The solution, he says, lies in a shared approach with patients and society. “We would have answers to big everyday questions much more quickly if we adopted the “learning health system” model currently used in places such as the Duke Health System in North Carolina.” In a learning health system like Duke, where health services are continuously evaluated, it is understood—by the people who work there and by those being treated there—that they are going to learn from each other. “When a person seeks care or enters into a health plan at Duke, it is with the understanding that they will be involved in health research for the betterment of the entire population.
“In some cases,” Fergusson continues, “informed consent should still be required, for example, for studies involving novel therapies and innovative devices. But, for comparative effectiveness trials of three different, routinely used interventions, there is an argument to be made that patients who have consented to treatment in a learning health system have, in fact, agreed to take part in research to determine which of the three current treatment options is most effective for a particular condition.
“One could argue,” Fergusson says, “that what is not ethical is to continue using all three interventions without the evidence to indicate which one is best or safest. We really shouldn’t have these variations in care.”
The concept of assumed consent for certain types of research is inherent to the learning health system model, Fergusson says. “Adopting this model would make a huge difference in our ability to engage more patients to continuously and rigorously evaluate many of the standard procedures and interventions used in health care today.”

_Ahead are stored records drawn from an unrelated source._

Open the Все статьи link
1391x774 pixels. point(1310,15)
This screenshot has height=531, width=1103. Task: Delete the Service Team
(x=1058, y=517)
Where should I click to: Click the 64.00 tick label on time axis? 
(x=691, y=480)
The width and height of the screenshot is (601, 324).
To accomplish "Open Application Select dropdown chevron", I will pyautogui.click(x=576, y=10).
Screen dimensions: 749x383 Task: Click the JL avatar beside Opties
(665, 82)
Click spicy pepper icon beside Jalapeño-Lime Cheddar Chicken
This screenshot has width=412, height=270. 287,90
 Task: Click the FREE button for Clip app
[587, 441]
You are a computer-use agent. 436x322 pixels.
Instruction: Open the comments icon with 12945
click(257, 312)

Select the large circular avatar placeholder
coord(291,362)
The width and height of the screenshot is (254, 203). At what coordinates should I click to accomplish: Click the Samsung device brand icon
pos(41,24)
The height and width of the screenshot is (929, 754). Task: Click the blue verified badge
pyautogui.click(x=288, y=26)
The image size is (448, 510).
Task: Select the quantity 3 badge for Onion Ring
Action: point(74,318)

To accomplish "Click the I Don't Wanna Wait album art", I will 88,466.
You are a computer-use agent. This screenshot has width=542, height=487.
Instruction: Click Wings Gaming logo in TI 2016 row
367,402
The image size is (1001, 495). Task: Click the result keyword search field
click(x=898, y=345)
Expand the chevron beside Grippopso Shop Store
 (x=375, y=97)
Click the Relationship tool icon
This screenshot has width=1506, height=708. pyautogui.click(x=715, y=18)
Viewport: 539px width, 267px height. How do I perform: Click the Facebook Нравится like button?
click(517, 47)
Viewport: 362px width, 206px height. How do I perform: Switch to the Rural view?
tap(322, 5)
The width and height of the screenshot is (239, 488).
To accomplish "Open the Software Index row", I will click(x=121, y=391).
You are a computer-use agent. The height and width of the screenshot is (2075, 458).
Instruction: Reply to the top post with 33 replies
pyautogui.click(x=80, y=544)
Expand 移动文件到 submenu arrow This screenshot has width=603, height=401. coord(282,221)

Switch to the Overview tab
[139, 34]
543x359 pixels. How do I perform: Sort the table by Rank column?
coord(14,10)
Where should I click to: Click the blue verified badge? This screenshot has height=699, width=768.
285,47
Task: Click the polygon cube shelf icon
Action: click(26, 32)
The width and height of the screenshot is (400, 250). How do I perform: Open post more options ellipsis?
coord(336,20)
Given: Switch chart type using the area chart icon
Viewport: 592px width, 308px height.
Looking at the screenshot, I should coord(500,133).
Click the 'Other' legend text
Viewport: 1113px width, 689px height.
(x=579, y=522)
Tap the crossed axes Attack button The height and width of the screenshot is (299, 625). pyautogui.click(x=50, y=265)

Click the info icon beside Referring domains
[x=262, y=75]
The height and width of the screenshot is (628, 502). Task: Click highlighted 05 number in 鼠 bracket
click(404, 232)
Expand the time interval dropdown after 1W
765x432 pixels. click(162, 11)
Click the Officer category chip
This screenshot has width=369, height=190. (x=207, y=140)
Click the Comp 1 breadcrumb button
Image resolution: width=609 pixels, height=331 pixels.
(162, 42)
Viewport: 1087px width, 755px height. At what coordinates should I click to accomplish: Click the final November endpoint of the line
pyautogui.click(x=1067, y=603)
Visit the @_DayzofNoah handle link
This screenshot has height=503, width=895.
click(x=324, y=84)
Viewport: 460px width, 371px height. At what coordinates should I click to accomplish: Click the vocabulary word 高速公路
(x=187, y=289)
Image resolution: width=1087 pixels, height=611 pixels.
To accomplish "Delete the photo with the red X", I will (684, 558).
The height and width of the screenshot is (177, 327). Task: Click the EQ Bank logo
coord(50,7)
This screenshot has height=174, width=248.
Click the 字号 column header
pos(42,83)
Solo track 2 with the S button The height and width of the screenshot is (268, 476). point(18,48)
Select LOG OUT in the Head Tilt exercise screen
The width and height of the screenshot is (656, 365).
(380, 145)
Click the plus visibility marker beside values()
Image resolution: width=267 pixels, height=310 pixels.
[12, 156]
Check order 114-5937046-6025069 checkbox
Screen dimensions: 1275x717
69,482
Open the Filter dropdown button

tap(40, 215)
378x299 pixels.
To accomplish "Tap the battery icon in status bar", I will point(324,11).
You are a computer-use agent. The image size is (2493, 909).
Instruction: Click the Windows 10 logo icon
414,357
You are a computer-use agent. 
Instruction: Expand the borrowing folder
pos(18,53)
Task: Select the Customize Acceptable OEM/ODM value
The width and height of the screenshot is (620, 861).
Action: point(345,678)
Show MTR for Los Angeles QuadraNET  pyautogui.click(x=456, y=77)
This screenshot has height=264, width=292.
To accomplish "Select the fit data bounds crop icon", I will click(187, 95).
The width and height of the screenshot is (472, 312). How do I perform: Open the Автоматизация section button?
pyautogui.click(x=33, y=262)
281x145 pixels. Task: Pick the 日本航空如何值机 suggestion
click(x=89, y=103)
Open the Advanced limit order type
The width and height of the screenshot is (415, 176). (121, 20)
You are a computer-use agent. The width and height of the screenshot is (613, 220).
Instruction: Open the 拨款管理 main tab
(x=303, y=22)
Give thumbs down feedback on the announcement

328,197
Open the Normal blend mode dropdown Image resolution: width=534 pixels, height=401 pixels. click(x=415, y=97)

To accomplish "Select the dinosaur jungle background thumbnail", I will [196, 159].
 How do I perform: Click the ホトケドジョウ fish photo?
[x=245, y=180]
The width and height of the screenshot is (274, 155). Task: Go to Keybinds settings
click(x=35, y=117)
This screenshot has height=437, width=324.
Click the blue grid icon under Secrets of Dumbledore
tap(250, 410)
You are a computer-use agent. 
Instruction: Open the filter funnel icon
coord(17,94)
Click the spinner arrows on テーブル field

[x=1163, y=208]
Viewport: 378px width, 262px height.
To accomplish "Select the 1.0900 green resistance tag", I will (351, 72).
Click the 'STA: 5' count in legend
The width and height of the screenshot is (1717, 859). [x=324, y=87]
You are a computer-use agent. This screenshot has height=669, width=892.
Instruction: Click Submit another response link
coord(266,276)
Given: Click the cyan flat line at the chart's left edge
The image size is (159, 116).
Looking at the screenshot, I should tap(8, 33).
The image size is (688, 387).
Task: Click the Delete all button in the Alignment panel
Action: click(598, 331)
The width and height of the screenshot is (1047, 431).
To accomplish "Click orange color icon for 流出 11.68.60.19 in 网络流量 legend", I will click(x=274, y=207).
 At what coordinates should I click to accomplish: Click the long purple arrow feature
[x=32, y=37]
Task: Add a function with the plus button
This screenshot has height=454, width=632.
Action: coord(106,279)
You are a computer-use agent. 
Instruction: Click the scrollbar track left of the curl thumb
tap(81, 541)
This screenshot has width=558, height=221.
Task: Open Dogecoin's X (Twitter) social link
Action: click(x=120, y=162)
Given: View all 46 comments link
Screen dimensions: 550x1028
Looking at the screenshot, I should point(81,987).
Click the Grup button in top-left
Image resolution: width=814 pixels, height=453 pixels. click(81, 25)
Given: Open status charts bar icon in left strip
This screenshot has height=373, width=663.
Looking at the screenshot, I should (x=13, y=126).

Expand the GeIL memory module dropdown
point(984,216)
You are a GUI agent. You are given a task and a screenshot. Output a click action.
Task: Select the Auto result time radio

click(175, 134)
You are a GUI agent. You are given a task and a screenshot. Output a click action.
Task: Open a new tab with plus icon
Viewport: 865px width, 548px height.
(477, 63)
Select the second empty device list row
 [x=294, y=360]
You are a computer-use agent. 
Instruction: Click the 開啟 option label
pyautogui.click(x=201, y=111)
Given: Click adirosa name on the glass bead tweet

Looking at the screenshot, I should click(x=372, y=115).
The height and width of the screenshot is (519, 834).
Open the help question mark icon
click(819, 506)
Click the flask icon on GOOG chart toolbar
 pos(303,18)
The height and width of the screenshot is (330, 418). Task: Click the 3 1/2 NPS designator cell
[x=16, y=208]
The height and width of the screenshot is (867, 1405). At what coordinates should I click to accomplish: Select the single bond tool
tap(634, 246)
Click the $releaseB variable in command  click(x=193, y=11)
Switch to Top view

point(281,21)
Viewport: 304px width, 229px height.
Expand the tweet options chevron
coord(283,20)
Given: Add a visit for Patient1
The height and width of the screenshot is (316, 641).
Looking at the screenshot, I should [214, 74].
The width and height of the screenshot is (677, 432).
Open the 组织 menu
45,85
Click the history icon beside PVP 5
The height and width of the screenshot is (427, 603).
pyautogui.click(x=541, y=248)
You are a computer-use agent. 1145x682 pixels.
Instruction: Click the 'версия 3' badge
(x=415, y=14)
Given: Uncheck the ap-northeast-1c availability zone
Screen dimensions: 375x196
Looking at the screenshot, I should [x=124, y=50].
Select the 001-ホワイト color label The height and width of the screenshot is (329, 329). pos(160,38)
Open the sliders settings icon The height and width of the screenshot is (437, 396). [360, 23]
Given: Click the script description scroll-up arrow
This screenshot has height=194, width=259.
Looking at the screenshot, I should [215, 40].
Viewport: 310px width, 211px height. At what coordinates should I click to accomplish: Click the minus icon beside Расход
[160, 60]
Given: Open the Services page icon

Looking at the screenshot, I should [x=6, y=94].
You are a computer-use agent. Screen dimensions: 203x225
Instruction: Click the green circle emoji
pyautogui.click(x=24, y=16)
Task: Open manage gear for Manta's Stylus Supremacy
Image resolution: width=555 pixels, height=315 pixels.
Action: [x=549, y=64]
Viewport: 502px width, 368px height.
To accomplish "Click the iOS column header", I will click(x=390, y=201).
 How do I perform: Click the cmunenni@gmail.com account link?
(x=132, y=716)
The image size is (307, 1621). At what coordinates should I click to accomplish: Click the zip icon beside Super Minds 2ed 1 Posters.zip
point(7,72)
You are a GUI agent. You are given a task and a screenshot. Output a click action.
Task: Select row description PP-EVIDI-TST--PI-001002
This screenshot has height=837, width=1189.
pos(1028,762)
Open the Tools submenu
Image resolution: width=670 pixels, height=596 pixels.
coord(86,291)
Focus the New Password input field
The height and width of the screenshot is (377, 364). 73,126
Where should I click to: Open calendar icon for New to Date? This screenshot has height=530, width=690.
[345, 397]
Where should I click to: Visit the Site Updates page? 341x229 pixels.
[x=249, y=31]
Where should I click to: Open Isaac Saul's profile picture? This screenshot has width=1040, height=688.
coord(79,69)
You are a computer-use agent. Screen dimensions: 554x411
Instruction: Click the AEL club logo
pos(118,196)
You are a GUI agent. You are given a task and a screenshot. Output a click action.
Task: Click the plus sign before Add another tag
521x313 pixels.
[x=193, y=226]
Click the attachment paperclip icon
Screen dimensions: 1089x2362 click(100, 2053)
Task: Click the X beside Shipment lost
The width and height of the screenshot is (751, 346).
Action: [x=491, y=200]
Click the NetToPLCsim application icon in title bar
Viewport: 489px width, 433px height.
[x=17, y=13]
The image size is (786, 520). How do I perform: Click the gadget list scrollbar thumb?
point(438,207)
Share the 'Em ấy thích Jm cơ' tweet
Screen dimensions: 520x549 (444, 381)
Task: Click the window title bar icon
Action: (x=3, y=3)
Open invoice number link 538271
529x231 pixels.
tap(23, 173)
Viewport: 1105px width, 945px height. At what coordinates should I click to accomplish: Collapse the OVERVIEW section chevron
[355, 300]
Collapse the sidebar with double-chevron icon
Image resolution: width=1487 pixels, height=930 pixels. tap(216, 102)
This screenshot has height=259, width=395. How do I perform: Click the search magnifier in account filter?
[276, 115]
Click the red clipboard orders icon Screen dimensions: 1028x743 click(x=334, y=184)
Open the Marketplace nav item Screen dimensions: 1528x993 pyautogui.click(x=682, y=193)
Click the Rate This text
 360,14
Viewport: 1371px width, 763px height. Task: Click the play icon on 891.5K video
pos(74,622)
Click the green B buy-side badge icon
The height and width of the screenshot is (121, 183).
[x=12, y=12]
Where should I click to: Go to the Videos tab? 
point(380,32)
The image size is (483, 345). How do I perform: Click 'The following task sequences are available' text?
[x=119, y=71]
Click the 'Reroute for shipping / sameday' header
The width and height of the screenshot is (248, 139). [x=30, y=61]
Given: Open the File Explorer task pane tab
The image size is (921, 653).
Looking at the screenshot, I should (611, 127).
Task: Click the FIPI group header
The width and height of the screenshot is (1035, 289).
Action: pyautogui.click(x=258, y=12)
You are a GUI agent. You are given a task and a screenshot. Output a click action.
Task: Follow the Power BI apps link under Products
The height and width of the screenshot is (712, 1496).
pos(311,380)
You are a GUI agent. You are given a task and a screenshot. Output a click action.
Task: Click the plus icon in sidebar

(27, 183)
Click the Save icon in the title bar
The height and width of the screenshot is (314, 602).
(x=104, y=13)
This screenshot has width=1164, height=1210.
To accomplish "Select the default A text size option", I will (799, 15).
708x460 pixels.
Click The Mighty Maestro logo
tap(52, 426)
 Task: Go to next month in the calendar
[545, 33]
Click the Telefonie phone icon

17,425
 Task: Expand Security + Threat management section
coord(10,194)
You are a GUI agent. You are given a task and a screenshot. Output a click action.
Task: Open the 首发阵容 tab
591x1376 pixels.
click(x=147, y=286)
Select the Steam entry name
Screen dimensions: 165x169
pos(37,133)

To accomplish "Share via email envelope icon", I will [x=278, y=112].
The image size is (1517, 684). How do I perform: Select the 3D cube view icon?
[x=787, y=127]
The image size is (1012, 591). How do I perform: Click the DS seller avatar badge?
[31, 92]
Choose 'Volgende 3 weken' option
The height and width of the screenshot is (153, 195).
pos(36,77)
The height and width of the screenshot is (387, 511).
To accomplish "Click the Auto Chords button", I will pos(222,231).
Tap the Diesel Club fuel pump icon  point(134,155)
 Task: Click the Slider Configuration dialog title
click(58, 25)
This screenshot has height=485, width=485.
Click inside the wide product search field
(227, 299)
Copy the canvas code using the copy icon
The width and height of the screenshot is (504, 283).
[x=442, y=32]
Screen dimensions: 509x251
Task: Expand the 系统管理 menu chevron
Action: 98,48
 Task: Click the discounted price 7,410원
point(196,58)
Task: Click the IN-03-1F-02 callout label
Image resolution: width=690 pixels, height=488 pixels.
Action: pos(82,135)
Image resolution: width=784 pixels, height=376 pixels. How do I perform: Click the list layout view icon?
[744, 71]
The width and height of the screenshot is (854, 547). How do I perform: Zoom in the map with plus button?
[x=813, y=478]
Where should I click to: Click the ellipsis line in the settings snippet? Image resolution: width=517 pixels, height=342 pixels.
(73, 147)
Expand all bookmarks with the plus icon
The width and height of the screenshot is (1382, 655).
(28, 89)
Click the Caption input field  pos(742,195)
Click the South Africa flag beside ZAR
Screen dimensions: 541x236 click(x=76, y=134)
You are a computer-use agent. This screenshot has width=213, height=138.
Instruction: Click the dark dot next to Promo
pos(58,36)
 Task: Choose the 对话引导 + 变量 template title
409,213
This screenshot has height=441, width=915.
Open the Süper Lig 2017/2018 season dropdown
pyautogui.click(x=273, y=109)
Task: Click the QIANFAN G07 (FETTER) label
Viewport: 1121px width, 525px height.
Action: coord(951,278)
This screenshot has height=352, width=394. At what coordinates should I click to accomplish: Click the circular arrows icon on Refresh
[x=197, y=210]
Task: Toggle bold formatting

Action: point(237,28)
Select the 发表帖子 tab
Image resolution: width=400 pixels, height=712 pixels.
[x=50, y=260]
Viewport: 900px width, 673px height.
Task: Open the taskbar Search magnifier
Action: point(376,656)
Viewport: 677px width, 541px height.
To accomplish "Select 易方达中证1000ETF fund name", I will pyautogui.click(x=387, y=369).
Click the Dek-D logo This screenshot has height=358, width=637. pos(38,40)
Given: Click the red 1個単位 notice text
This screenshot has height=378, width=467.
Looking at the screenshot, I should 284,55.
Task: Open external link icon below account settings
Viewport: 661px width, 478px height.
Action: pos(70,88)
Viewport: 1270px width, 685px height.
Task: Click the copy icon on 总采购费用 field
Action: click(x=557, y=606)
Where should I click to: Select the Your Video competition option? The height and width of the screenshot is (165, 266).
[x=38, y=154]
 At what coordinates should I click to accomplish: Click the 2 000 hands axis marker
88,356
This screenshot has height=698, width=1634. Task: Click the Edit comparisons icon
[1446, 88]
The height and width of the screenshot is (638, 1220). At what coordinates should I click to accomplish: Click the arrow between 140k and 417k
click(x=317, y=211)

This change, when combined with engaging patients as partners in health research—right from the beginning—is what Fergusson sees as the greatest opportunity for OSSU. “Having patients at the table where we can learn directly from them about what outcomes and treatments are important to them (rather than relying, as we do now, on what research scientists think is important) has the potential to make care much more patient-centred and focused on important quality of life issues,” he says.
“It’s hard to believe that patients haven’t been involved in health research before now.” Some people worry that patients may not be able to understand some of the subtleties or complexities of research, or may come to the table with certain biases. But, Fergusson maintains, “Engaging patients in research will only enhance what we do. Education is key,” he says. “And, the education has to flow both ways. In health care, we translate complex issues to patients all the time and if we’re not doing that, we’re not doing our job. We need to change that.
“Embracing patient-oriented research will improve health research by leaps and bounds,” Fergusson says. “Because we’re starting fresh, if we set it up right and put the right metrics in place, we’ll be able to know what truly makes a difference in the lives of patients, and that’s just such a great idea.”